The reasons we stay “switched on” vary. For those serving or selling to us, the arguments run from providing amusement or information to marketing to keeping us occupied. We may find this helpful or harassing. When we are the source of our own stimulation, we may feel more efficient, connected, informed, alive, or entertained. What we give ourselves we most often conclude is useful. No doubt sometimes it is. But what we rarely give ourselves is silence.
T.S. Eliot, in The Rock, noted that we have “knowledge of speech, but not of silence.” Silence seems to have fallen into disrepute. Yet, when we hold silence at bay, we hide ourselves from the natural world. The sound of the bullfrog on a summer evening, the mating calls of neighborhood birds as the sun rises, the wind rustling through the oak trees signaling an approaching storm are vital reminders of our connection to nature and that what we do in and to the world has consequences for ourselves and many beyond ourselves.
When we are perpetually tuned in, we weaken our ability to tune out. This can dampen both our imagination and contemplation. We substitute the thinking of others – or often just noise - for our own. When sound overwhelms us, we lose our capacity for mindfulness. Research on the brain shows that creativity is more likely when the mind is quiet, allowing neural connections from different parts of the brain to find each other, thankfully unblocked by distractions.

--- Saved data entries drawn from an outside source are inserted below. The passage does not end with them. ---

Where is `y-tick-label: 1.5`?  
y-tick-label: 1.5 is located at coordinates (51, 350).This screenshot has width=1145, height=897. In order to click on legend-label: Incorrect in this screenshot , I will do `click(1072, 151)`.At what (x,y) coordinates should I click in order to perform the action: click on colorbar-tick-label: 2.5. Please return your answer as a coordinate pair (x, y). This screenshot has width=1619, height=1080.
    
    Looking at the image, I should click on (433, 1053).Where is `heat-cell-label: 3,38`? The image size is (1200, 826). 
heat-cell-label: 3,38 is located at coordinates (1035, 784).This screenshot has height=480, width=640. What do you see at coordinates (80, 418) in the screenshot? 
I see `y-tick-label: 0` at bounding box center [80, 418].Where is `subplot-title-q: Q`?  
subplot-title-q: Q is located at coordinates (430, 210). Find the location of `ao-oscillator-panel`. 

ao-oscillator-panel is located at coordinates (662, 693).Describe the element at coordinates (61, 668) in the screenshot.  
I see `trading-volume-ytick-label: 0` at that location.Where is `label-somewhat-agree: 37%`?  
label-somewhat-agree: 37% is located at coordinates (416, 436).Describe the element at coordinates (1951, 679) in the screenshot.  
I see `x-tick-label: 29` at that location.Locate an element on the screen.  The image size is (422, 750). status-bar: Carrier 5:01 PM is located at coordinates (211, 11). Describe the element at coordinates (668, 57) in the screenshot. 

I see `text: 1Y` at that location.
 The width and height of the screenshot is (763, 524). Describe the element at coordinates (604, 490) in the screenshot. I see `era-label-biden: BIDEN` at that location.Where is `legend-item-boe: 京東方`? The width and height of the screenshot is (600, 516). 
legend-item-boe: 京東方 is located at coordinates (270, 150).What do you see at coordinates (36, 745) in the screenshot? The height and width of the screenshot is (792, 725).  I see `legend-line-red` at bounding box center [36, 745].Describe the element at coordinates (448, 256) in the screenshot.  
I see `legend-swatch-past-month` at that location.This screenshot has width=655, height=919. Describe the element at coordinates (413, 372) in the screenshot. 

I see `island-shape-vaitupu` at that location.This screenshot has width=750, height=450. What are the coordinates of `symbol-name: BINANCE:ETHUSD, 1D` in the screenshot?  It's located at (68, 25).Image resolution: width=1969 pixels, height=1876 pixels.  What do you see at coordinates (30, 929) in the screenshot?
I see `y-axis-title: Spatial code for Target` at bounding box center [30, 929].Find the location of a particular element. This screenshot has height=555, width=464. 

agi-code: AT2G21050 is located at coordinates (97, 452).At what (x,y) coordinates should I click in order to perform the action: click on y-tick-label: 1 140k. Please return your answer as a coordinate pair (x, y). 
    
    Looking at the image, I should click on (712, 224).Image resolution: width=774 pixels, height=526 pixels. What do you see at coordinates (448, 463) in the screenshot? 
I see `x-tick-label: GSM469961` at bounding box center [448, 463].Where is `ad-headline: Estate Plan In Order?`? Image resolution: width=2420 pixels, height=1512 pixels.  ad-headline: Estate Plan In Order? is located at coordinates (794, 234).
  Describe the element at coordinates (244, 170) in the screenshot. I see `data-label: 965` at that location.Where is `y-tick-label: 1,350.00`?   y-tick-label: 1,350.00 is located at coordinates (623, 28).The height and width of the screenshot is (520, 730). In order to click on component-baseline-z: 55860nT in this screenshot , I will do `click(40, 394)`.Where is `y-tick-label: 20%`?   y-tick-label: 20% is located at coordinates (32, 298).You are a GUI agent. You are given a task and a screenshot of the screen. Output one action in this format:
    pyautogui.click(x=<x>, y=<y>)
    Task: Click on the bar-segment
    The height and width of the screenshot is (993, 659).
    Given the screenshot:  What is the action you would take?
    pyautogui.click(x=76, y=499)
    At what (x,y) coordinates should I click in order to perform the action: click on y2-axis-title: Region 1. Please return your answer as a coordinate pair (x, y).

When we lose silence, we lose balance in our lives. We know that a fit body comes from periods of stretching alternated with periods of rest. A fit psyche similarly depends on periods of sound alternating with periods of quiet. When we are always with someone or something else, we also lose the ability to be alone, which means we weaken the ability to be in touch with and appreciate ourselves. Silence also reminds us of the importance of sound. Without the former, the latter can become just noise, losing its value.
We have filled our lives with sound, and we are often richer for it. Yet, like any strength pushed too far, our love affair with sounds can become a weakness. Disconnecting from sound may enable us to recover the virtues and pleasures of silence. We should not fear the empty space that silence creates, for in it we may find something invaluable, the sound of ourselves.